BEGIN Task input

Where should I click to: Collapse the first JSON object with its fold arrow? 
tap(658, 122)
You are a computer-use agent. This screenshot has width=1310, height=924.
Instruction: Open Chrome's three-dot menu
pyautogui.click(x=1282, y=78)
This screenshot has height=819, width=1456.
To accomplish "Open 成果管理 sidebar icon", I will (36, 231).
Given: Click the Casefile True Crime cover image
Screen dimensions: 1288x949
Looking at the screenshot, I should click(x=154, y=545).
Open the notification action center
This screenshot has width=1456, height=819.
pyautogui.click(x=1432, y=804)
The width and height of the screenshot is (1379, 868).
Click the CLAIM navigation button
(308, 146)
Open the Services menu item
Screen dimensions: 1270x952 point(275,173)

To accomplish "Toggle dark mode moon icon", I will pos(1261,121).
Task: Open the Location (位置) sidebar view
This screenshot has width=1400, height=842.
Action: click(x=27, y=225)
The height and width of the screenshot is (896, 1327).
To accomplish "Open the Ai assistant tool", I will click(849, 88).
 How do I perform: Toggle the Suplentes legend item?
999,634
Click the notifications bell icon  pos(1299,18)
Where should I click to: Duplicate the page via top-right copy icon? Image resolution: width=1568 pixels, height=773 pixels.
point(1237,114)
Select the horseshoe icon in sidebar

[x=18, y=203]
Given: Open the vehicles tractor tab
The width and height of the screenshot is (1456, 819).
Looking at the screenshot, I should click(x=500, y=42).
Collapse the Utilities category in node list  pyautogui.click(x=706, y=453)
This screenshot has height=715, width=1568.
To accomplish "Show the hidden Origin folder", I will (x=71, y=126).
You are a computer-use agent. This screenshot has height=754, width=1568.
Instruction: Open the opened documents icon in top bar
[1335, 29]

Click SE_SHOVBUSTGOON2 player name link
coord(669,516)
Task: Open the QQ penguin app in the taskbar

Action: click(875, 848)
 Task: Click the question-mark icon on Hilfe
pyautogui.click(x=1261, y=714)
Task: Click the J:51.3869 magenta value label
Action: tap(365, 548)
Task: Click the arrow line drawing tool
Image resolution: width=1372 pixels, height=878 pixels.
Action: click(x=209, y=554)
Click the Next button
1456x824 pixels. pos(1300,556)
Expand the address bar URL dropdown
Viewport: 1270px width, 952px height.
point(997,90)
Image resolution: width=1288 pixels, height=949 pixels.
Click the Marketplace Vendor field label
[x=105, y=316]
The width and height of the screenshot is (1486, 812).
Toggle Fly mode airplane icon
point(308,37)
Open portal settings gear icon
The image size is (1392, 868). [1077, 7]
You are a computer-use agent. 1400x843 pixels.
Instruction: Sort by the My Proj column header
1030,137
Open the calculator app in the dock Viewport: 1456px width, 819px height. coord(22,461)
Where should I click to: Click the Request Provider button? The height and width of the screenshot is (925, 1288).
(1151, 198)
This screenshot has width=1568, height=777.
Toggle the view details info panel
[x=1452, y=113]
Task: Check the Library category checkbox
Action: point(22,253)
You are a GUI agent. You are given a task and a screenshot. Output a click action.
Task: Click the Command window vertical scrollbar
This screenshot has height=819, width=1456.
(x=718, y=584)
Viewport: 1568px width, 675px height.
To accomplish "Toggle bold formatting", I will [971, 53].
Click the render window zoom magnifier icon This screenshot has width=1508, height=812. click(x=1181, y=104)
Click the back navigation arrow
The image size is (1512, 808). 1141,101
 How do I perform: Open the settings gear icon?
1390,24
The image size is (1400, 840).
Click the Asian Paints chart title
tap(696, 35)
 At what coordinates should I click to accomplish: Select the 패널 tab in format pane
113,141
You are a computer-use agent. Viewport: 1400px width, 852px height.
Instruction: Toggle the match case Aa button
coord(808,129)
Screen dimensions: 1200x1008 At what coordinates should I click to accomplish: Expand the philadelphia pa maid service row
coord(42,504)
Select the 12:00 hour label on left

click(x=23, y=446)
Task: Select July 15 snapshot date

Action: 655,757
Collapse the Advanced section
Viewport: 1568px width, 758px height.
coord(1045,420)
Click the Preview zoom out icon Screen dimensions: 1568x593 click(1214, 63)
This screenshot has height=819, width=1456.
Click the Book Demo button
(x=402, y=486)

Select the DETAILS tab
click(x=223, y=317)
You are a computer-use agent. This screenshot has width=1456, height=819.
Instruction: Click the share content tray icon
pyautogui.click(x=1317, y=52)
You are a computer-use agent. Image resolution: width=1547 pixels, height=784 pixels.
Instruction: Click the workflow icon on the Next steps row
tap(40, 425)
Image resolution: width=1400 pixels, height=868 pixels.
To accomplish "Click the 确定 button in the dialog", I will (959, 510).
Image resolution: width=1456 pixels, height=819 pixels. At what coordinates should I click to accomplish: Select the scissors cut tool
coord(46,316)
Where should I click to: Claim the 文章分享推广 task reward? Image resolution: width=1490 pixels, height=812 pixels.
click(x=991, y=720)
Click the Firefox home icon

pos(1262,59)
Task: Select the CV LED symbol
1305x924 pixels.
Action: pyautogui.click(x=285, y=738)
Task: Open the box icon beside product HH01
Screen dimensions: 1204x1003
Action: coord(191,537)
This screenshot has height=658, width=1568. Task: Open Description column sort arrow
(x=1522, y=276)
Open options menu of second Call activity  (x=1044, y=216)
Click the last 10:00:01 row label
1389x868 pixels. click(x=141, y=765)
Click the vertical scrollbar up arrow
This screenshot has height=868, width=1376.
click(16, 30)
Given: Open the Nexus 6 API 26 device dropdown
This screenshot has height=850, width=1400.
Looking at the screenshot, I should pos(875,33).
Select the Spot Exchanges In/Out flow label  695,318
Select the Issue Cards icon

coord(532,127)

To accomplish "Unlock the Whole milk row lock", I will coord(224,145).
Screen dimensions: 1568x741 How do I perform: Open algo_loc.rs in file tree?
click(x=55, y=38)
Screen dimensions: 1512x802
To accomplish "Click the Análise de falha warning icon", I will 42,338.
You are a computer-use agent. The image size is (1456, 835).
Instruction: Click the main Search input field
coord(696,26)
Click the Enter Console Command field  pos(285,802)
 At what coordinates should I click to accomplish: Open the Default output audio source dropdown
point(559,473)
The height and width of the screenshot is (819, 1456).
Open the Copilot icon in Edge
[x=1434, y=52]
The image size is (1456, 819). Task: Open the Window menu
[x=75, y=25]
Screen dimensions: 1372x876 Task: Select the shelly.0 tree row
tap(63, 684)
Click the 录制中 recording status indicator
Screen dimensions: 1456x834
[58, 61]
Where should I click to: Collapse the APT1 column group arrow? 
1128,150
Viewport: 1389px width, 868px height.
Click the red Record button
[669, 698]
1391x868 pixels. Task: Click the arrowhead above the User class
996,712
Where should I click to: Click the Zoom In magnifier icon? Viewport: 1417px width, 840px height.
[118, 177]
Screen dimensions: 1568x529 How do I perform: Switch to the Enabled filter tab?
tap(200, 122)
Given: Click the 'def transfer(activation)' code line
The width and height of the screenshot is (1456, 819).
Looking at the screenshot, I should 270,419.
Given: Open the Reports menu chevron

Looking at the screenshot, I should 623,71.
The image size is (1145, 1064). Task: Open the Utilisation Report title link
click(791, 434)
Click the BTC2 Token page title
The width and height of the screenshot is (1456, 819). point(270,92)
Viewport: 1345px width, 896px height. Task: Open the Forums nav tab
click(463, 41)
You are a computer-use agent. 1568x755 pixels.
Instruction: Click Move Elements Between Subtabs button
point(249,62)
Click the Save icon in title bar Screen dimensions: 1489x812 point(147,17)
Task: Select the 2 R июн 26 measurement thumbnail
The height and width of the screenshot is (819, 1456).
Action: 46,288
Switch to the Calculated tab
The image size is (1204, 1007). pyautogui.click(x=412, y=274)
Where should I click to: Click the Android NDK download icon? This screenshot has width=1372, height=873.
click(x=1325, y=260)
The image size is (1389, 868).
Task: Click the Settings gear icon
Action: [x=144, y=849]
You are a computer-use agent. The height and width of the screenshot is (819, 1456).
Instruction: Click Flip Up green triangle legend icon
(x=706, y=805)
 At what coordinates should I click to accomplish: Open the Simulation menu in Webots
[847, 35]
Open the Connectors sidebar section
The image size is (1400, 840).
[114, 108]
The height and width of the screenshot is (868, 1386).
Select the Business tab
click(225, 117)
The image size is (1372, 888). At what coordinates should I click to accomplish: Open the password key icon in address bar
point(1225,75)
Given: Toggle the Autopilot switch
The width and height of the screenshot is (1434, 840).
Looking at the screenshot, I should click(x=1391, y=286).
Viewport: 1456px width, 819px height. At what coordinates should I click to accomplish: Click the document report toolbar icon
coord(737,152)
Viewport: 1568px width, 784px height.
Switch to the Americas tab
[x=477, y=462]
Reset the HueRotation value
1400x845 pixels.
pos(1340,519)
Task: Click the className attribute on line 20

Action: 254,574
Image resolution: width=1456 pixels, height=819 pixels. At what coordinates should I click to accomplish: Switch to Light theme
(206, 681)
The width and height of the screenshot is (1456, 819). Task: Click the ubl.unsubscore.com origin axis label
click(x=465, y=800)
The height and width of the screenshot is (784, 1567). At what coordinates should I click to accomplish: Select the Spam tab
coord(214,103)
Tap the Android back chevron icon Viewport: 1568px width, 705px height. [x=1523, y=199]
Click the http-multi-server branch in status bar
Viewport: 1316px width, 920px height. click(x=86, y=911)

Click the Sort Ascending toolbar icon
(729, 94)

END Task input

- _Instructions to follow_
Within the records above, determine how many lines contain the word "Command". Respond with that number and no other text.

- _The answer_
2